Limited space iterators


I've implemented a tree (not a binary tree, every node can have several child nodes). For every node, we can access its level in the tree, its children and its parent node.

The next phase is to implement 2 iterators for this tree but the catch is I can not save more than a constant amount of information to help complete these iterators (i.e constant space complexity).

My questions are, given a node n that I'm currently at:

  1. What would be the algorithm to find the next node to traverse in a BFS order?
  2. What would be the algorithm to find the next node to traverse in a *Reverse BFS order?

*Note:

Reverse BFS is traversing the levels in reverse order e.g Reverse BFS of the following tree

      1 
    / | \
   2  3  4
  /  / \  \
 5  6   7  8

would be 5 6 7 8 then 2 3 4 and then 1.


Solution

  • Here's a sketch of the algorithm. Very inefficient, but satisfies your requirement of only using O(1) additional space.

    1. Node* GoRight(Node* c)
      If c is root (there's no parent), return NULL
      Let p be the parent of c. Find its child r immediately to the right of c (may need to do a linear search of p's child links). If found, return r
      If not found (c is the right-most child), set c=p, repeat from the start.

    The node thus found may be at a higher level than the node we started with.

    1. Node* GoDownToLevel(Node* p, int k)
      If p is NULL, return NULL
      If p is at level k, return p.
      Starting from p, follow the left-most child links down until level k is reached or there are no links to follow. Let c be the node thus found. If c is at level k, return c.
      Otherwise, c is a leaf node at a level above k. Set p = GoRight(c), repeat from the start.
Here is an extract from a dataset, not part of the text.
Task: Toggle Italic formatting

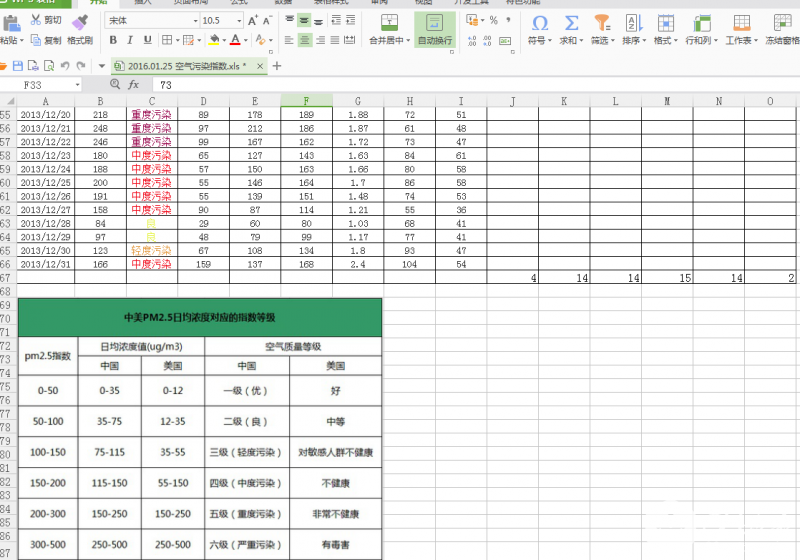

    2. Node* NextAtLevel(Node* c, int k)
      Return GoDownToLevel(GoRight(c), k)

    3. Node* NextInBFSOrder(Node* c)
      Let k be the level of c. Let r = NextAtLevel(c, k). If r is not NULL, return r.
      Otherwise, traverse the parent chain all the way to the root, return GoDownToLevel(root, k+1). Alternatively, root could be stored in the iterator. Alternatively, the iterator could keep track of the leftmost child of the first non-leaf node it encountered while traversing level k, and jump to that child once NextAtLevel fails; this child starts the iteration at level k+1.
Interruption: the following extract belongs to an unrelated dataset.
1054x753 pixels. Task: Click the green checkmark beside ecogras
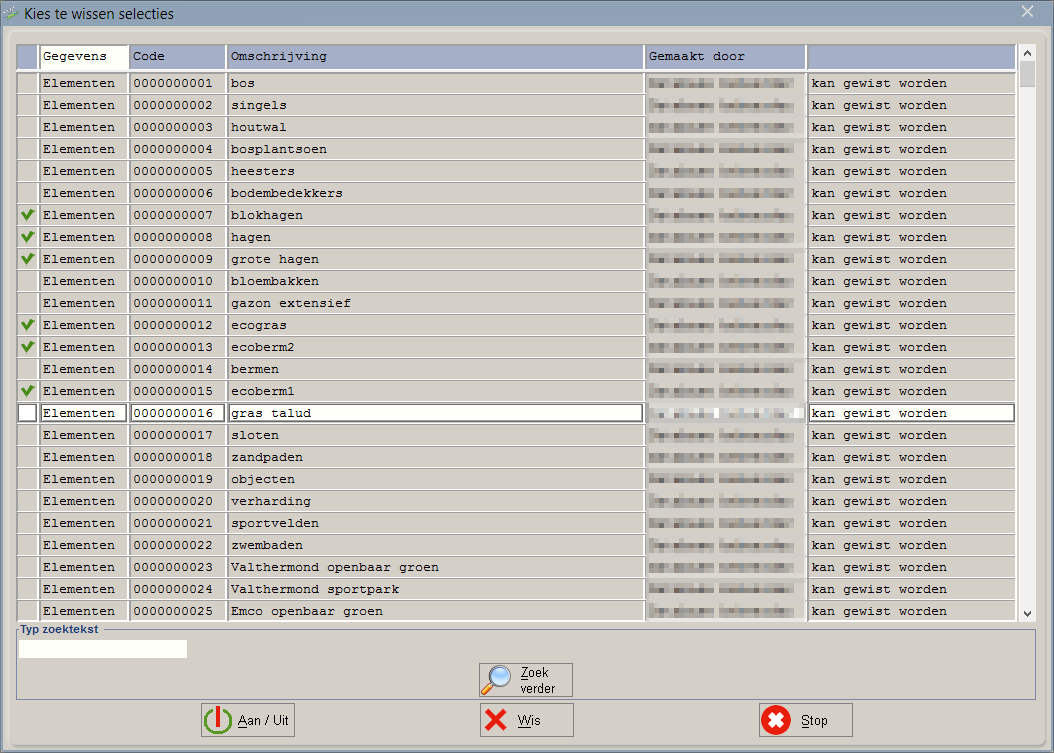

    Reverse BFS would work similarly. The hard part is finding the node to start the traversal from. Basically, perform GoDownToLevel(root, infinity) while keeping track of the deepest level encountered and the first node encountered at that level. And of course, do GoDownToLevel(root, k-1) instead of GoDownToLevel(root, k+1) when NextAtLevel fails.

    If you keep track of the height h of the tree while its being built, then you can start the traversal with GoDownToLevel(root, h)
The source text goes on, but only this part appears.